Director Akira Kurosawa's Final Script Gets Anime Film (Updated)
posted on by Egan Loo
The Masque of Black Death, the last script that legendary Oscar-winning director Akira Kurosawa co-wrote before his death in 1998, will finally be animated for a planned theatrical release in 2010. Kurosawa and his writing collaborator Masato Ide (Red Beard, Kagemusha, Ran) based their script on "The Masque of the Red Death," Edgar Allan Poe's 1842 horror short story about a prince's attempt to escape a plague while holding a masquerade in his abbey. Kurosawa and Ide's version resets the setting to a fictional version of Russia at the beginning of the 20th century, when most of humanity faces a deadly contagion. The suspense story deals with the human condition when people are pushed to extremes and despair.
Kurosawa began writing the script after his 1975 film Dersu Uzala, another film set in Russia. He and his only son, executive producer Hisao Kurosawa, had initially planned for the film to be shot in 1998. The film's producers spent the previous year in the United States and Europe to secure financing and search for a director. (The Masque of Black Death would have been the first script Kurosawa co-wrote but did not direct himself.) Ever since Kurosawa's death in 1998 until now, however, those plans have been shelved. Kurosawa never directed an animated feature, although his Yōjimbo and Seven Samurai films inspired the anime series Kaze no Yojimbo and Samurai 7, respectively.

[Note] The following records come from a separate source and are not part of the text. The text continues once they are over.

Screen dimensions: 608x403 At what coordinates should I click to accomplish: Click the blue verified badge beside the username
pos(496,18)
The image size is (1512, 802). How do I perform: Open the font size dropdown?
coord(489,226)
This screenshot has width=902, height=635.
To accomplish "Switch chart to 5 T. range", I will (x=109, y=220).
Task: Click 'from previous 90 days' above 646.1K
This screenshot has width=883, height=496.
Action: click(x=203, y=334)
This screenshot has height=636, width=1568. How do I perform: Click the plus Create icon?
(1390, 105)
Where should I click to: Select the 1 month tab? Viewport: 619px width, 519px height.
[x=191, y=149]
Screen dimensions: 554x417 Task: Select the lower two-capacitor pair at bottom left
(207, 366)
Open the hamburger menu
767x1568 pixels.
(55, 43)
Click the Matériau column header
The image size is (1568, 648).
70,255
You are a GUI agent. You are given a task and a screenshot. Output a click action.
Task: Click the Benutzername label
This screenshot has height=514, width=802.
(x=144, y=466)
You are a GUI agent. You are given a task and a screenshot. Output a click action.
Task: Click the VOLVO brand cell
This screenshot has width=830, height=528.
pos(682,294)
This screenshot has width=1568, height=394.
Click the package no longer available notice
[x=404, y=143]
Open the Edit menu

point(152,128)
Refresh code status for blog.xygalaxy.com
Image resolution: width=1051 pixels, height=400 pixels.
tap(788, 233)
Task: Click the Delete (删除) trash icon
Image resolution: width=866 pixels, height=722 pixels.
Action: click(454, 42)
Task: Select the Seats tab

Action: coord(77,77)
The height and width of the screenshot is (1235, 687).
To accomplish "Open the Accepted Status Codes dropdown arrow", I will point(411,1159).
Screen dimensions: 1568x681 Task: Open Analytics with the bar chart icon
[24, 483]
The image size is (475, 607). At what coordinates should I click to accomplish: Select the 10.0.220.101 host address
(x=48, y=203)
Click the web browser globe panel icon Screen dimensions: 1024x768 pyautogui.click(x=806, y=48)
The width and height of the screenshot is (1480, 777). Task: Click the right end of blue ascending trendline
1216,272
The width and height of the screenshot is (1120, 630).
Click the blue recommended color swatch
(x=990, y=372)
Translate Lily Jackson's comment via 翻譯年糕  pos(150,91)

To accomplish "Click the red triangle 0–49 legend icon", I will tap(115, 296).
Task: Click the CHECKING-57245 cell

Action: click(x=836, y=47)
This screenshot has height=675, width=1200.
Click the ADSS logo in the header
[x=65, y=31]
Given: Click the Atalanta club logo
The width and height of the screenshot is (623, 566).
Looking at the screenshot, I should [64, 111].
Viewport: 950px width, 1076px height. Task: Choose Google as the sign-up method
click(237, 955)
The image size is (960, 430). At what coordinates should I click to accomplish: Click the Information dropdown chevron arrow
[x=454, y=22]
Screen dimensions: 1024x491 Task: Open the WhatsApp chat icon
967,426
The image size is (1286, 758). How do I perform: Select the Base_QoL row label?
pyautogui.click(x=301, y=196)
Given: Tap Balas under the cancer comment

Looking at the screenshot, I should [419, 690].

The Masque of Black Death is one of two theatrical projects that will celebrate the 100th anniversary of Kurosawa's birth. The other project is a Hollywood remake of Rashōmon, the 1950 film that captured the attention of the world's film critics. The movie eventually won the Golden Lion at the Venice Film Festival and an honorary Oscar from the Academy of Motion Picture Arts and Sciences. The academy's California headquarters hosted the world premiere of the original Rashōmon's digital restoration on Thursday evening. The academy is also hosting "Akira Kurosawa: Film Artist," a three-month exhibition of original drawings, props, costumes, screenplays, and other historical items from his seven-decade film career.
Image © 2002 Toho Co., Ltd.
Update: One instance of the year 1998 corrected (thanks, crazychild), and updated with the project's official English spelling and promotional image from Lotus.